Lately, I feel like I’ve been collecting body parts that fell off when bipolar disorder radically changed my life.  Like a year-end clearance sale, everything had to go.  Skills, interests, possessions, and people all sloughed off to leave the bare-bones of survival.  Now as I try to piece together a new life out of the ruins, some of those bits may come in handy (so to speak).

But, I’m not a Mr. Potato Head.  The parts don’t snap back into place.  Like other reanimated creatures, I find there’s been a lot of damage (rot, gnawing—you know…).  There’s also the memory of what those parts felt like incorporated into the whole in contrast to how they function now.  It’s an unsettling juxtaposition.

Case in point.  Today I was to lead the meditation at the Unitarian Universalists meeting.  That information didn’t get to the folks who had volunteered to run the service.  They already had the mediation planned, which was fine with me.  No big deal, no attachment.  But then, they handed me the sign-up sheet for future programs, and without thinking too much about it, I volunteered to lead a full service in May.

It wasn’t until the meeting was underway that I remembered my illness had chopped off that particular body part.  Once I led a service two or three times a month.  Then, I lost the ability to be consistent and follow through.  Anxiety and social phobia got in the way.  And depression overwhelmed the rest.

But, I didn’t scratch my name off the list for May.  I don’t know if this piece is going to fit again, but it feels important to at least pick it up and look at it.  The UU services are simple, the people accepting and generous.  Meditation and teaching meditation is a part of me that survived my zombification, so that piece is whole and functional.  I figure my chances of pulling this off are better than 50/50.

And like all the other pieces of my “old life” I’ve been scavenging, if it doesn’t fit anymore (or yet), then I’ll set it back down without regret or drama.  I’m getting used to trying on these old body parts and giving them a whirl to see if the stitches hold.  They are heavy, and sometimes the weight of them is too much.  But, sometimes they reanimate in a whole new way.

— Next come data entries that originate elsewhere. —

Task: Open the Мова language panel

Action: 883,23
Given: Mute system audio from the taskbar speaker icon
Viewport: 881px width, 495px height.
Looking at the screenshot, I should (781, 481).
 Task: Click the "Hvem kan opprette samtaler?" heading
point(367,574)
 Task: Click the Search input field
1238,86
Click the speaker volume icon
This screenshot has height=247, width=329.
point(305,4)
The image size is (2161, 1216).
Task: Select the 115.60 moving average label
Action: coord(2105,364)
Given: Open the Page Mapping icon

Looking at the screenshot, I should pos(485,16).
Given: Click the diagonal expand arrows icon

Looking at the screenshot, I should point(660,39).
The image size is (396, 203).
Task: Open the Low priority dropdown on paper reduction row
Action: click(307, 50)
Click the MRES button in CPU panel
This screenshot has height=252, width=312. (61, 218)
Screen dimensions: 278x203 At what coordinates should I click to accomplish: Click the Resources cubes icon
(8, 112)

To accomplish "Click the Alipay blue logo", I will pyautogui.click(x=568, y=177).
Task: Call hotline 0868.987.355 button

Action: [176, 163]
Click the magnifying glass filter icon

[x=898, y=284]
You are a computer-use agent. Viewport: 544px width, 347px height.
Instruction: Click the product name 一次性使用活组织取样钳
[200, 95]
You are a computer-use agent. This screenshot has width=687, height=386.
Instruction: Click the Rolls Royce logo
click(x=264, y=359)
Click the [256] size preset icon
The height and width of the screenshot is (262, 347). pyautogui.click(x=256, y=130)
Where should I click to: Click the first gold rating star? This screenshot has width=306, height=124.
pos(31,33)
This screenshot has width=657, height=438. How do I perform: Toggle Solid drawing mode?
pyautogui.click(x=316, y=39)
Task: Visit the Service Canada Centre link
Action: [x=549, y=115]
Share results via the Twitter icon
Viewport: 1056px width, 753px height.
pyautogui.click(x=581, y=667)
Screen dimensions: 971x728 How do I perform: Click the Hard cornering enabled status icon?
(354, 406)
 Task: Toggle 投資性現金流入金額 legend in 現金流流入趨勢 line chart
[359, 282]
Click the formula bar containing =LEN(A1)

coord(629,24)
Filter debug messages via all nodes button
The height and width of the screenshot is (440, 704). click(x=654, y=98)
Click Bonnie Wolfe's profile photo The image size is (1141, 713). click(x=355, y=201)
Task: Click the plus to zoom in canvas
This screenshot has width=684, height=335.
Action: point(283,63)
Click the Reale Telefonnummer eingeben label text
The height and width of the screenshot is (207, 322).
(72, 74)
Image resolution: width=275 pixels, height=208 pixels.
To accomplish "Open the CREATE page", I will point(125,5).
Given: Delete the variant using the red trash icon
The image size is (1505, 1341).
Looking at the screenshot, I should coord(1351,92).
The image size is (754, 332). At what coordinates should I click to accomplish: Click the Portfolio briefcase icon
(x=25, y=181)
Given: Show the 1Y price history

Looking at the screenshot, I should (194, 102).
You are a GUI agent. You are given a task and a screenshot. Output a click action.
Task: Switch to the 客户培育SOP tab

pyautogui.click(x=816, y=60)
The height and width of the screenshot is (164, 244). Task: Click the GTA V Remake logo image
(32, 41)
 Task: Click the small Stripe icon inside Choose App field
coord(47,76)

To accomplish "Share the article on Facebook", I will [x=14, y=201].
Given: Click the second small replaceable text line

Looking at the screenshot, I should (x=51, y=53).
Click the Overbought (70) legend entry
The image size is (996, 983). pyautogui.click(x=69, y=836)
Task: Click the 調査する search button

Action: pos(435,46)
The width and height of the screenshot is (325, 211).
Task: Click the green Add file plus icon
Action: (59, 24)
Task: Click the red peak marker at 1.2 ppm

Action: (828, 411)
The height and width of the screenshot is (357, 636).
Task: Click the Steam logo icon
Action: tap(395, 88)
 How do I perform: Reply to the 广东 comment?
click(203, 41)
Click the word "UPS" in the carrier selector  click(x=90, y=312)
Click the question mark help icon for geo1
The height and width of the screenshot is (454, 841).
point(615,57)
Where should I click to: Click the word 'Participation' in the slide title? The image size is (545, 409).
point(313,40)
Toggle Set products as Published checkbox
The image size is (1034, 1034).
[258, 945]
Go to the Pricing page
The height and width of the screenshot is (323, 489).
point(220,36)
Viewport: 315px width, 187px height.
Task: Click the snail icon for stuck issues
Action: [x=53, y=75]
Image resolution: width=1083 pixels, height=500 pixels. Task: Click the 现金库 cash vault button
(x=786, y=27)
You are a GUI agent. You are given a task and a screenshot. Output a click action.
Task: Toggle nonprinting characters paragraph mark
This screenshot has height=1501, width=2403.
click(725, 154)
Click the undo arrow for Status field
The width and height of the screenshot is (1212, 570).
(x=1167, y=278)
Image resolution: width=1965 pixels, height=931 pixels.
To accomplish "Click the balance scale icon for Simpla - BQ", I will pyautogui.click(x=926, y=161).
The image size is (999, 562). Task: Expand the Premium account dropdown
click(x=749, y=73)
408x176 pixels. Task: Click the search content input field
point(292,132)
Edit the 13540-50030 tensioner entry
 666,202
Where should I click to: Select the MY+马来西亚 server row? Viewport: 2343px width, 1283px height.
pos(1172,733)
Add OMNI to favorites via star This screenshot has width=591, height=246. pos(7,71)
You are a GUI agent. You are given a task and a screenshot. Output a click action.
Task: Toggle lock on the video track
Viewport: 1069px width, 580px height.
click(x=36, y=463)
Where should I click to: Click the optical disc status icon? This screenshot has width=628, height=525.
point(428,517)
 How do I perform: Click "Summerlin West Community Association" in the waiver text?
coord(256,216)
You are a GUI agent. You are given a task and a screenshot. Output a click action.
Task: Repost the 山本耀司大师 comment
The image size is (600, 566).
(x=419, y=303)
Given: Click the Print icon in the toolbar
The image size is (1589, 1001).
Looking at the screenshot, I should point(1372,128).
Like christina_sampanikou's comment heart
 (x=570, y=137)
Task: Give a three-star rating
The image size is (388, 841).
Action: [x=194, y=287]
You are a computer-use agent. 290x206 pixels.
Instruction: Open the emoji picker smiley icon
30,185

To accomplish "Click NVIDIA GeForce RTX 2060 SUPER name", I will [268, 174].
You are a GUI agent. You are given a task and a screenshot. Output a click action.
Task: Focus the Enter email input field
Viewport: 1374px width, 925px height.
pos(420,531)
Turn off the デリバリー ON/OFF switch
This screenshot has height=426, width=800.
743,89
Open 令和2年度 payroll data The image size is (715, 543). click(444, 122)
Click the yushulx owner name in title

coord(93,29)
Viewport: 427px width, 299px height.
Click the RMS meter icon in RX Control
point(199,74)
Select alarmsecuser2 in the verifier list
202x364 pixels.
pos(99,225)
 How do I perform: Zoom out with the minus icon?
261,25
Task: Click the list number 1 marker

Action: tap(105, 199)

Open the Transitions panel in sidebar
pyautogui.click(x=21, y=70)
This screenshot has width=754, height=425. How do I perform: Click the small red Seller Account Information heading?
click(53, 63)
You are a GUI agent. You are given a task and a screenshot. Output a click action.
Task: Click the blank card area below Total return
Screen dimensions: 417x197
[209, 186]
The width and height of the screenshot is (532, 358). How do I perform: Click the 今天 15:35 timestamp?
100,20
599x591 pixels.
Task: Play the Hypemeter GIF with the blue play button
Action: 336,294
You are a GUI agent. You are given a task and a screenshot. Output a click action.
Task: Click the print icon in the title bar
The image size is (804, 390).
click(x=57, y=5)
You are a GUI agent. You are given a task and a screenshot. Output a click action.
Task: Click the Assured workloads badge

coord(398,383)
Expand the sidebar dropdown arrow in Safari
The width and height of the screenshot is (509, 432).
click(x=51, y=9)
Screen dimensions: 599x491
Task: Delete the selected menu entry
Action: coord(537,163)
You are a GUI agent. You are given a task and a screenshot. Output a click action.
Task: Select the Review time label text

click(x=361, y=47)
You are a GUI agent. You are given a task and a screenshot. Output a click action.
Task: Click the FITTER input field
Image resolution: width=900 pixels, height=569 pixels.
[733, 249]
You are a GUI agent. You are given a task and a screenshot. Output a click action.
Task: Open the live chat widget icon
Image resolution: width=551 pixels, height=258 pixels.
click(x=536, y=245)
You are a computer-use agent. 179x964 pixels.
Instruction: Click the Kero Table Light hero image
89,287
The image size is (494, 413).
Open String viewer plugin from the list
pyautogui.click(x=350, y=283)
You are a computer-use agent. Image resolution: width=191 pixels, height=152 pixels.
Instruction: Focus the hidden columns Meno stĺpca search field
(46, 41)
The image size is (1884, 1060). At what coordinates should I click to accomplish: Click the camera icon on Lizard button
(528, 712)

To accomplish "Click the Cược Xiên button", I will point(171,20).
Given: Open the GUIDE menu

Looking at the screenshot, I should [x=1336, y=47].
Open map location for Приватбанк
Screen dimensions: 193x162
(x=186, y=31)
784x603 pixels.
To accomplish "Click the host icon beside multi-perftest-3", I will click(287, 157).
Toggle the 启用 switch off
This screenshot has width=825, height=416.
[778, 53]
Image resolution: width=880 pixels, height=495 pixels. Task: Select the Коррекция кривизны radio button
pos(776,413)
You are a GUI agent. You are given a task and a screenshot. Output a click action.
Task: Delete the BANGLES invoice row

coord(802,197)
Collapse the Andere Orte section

George Romero would be proud.

5 Comments (+add yours?)

  1. minlit
    Feb 27, 2012 @ 01:25:27

    Fascinating analogy!


  2. Kathryn McCullough
    Feb 27, 2012 @ 08:37:13

    I know this feeling well–pieces of me lost, my effort to pick them back up again, the difficulty with follow through. Hang in there, my friend!


  3. pegoleg
    Feb 27, 2012 @ 10:15:10

    That movie scared the bejebus out of me – still does. I won’t say “you’ll be great”, because you probably will, but I don’t want to downplay your fears. Would it help to lessen the pressure to ask the schedulers to have a backup plan?